▶ _Set exercise_: Convert all of the data below into a Markdown table with the columns "Row" and "Line", giving each line its own row number and leaving out blank lines.
══════════════════════════════
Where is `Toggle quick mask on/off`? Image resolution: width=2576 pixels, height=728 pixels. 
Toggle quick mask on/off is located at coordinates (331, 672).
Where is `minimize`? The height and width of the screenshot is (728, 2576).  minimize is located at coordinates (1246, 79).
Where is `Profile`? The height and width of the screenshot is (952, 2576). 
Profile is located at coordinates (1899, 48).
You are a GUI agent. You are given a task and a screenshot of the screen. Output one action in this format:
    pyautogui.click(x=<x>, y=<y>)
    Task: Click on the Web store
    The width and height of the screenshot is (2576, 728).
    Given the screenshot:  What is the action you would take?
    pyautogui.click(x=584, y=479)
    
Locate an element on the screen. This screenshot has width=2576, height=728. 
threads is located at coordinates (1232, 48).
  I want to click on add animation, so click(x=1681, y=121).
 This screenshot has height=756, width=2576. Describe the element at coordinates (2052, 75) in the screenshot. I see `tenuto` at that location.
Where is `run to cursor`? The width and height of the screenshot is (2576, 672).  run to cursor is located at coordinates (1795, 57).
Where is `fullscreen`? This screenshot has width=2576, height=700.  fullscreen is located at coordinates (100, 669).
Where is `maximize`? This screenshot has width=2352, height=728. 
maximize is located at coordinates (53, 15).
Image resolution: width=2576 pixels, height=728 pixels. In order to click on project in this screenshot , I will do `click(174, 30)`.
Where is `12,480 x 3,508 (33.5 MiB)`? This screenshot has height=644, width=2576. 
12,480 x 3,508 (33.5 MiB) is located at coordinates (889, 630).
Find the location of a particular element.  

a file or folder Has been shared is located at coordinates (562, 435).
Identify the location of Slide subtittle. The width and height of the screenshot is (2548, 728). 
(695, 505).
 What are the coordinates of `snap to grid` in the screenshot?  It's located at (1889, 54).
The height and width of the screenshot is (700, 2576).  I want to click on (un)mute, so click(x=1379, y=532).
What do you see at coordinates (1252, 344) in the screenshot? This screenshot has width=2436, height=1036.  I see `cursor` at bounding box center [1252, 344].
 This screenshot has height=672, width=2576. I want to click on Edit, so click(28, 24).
══════════════════════════════
▶ _The completed task_:
| Row | Line |
|---|---|
| 1 | Where is `Toggle quick mask on/off`? Image resolution: width=2576 pixels, height=728 pixels.  |
| 2 | Toggle quick mask on/off is located at coordinates (331, 672). |
| 3 | Where is `minimize`? The height and width of the screenshot is (728, 2576).  minimize is located at coordinates (1246, 79). |
| 4 | Where is `Profile`? The height and width of the screenshot is (952, 2576).  |
| 5 | Profile is located at coordinates (1899, 48). |
| 6 | You are a GUI agent. You are given a task and a screenshot of the screen. Output one action in this format: |
| 7 |     pyautogui.click(x=<x>, y=<y>) |
| 8 |     Task: Click on the Web store |
| 9 |     The width and height of the screenshot is (2576, 728). |
| 10 |     Given the screenshot:  What is the action you would take? |
| 11 |     pyautogui.click(x=584, y=479) |
| 12 | Locate an element on the screen. This screenshot has width=2576, height=728.  |
| 13 | threads is located at coordinates (1232, 48). |
| 14 |   I want to click on add animation, so click(x=1681, y=121). |
| 15 |  This screenshot has height=756, width=2576. Describe the element at coordinates (2052, 75) in the screenshot. I see `tenuto` at that location. |
| 16 | Where is `run to cursor`? The width and height of the screenshot is (2576, 672).  run to cursor is located at coordinates (1795, 57). |
| 17 | Where is `fullscreen`? This screenshot has width=2576, height=700.  fullscreen is located at coordinates (100, 669). |
| 18 | Where is `maximize`? This screenshot has width=2352, height=728.  |
| 19 | maximize is located at coordinates (53, 15). |
| 20 | Image resolution: width=2576 pixels, height=728 pixels. In order to click on project in this screenshot , I will do `click(174, 30)`. |
| 21 | Where is `12,480 x 3,508 (33.5 MiB)`? This screenshot has height=644, width=2576.  |
| 22 | 12,480 x 3,508 (33.5 MiB) is located at coordinates (889, 630). |
| 23 | Find the location of a particular element.   |
| 24 | a file or folder Has been shared is located at coordinates (562, 435). |
| 25 | Identify the location of Slide subtittle. The width and height of the screenshot is (2548, 728).  |
| 26 | (695, 505). |
| 27 |  What are the coordinates of `snap to grid` in the screenshot?  It's located at (1889, 54). |
| 28 | The height and width of the screenshot is (700, 2576).  I want to click on (un)mute, so click(x=1379, y=532). |
| 29 | What do you see at coordinates (1252, 344) in the screenshot? This screenshot has width=2436, height=1036.  I see `cursor` at bounding box center [1252, 344]. |
| 30 |  This screenshot has height=672, width=2576. I want to click on Edit, so click(28, 24). |